Work instructions
All of the data needs to be repeated exactly.
^^^^^^^^
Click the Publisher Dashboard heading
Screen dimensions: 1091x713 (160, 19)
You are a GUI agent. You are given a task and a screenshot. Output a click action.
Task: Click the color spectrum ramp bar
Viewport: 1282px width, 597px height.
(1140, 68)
^^^^^^^^
Output of the task
Click the Publisher Dashboard heading
Screen dimensions: 1091x713 (160, 19)
You are a GUI agent. You are given a task and a screenshot. Output a click action.
Task: Click the color spectrum ramp bar
Viewport: 1282px width, 597px height.
(1140, 68)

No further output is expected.